Upon uploading content, the user confirms to us that they are authorized by the copyright owner to upload the material, so there is some additional nuance regaring one user or point in time versus another. The issues with the loli content is more intrinsically related to the material itself, so you can expect it to be enforced more strictly to some degree.
The titles were wiped because it was the safest and fastest action to take at the time. We want to have the title pages available, though some of them have covers that might require editing beforehand.
Our legal department told us to take action and we took it. That is the extent of what I can or want to say regarding that.
I have some issues with your answer:
Under U.S. law, simply requiring users to confirm they own rights does not automatically shield a platform from liability. What matters is whether the site qualifies for DMCA Safe Harbor protection (17 U.S.C. §512). Having Terms of Service that say users must have rights does not eliminate platform liability and having a DMCA process helps but only if you guys genuinely qualify for safe harbor. If the site knowingly hosts widespread unlicensed manga, courts could find contributory infringement, vicarious infringement and loss of DMCA protection, which the more obvious the piracy on the site the weaker would be the safe harbor defense, which would be the case in this instance, which would be even weaker at the moment that it gets to the court that this site monetize the content at some degree (ads, subscriptions, etc.).
About the "Loli content", taking into account that we are still based on the U.S. law as your TOS mentions, if we look at Ashcroft v. Free Speech Coalition (2002) the Supreme Court ruled that purely virtual images (drawings/CGI) are protected by the First Amendment because they don't involve a real child victim, even with the PROTECT Act of 2003 the material must be "obscene" under the Miller Test (lacking serious literary, artistic, or scientific value), it has to meet all three standards (The average person, applying contemporary community standards, would find it appeals to prurient interest; It depicts sexual conduct in a patently offensive way and It lacks serious literary, artistic, political, or scientific value) to "pass" the test, which in many cases was already proved to be almost impossible.
Even if we take this all into account and you are trying to shield yourselves for the future, as mentioned several times here, you would have to delete almost 90% of the entire site since most would fall under the same aspects and now, because you selective deleted some of it, you are liable to have the knowledge about the content that is portrayed in the web and have full moderation of it, which would go back to the defense of safe harbor to be totally lost at this point, and even popular series, as Berserk, would be in the same category as the series that were removed as of now.
This is even more serious since one of your staff members made the insane decision of calling some users of your site as "pedophiles" which would now enter the Pandering Provision (18 U.S.C. § 2252A) as the site having awareness of the content hosted on the platform and pandering for said content and the moderation having the knowledge and means to moderate it.
From my perspective, this is an incredibly reckless decision, especially if you did not receive any formal judicial notice and still chose to move forward with it.

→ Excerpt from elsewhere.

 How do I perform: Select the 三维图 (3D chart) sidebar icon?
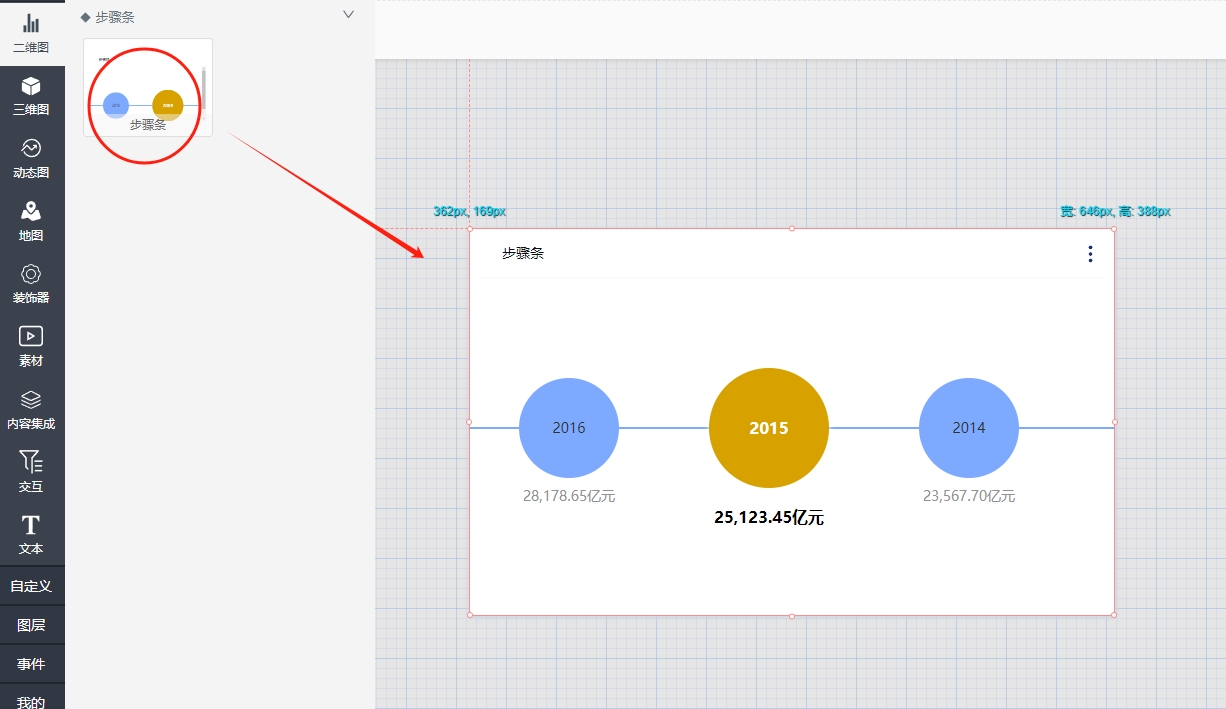[x=31, y=96]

Acting preemptively in this way could ultimately make any future legal case against you more complicated and difficult to defend.
My concern also extends to what this decision signals for the future, particularly the strong influence the legal department appears to have over the site’s direction. If this is the first step, it would not be surprising if, within a few months or a year, the prevailing view becomes that all unauthorized content on the site should be removed on the grounds that you are liable for it in one way or another. These are similar steps to those taken by platforms like Crunchyroll and Fakku. Yet just last year, you stated that this was not your intention, even after NamiComi became involved.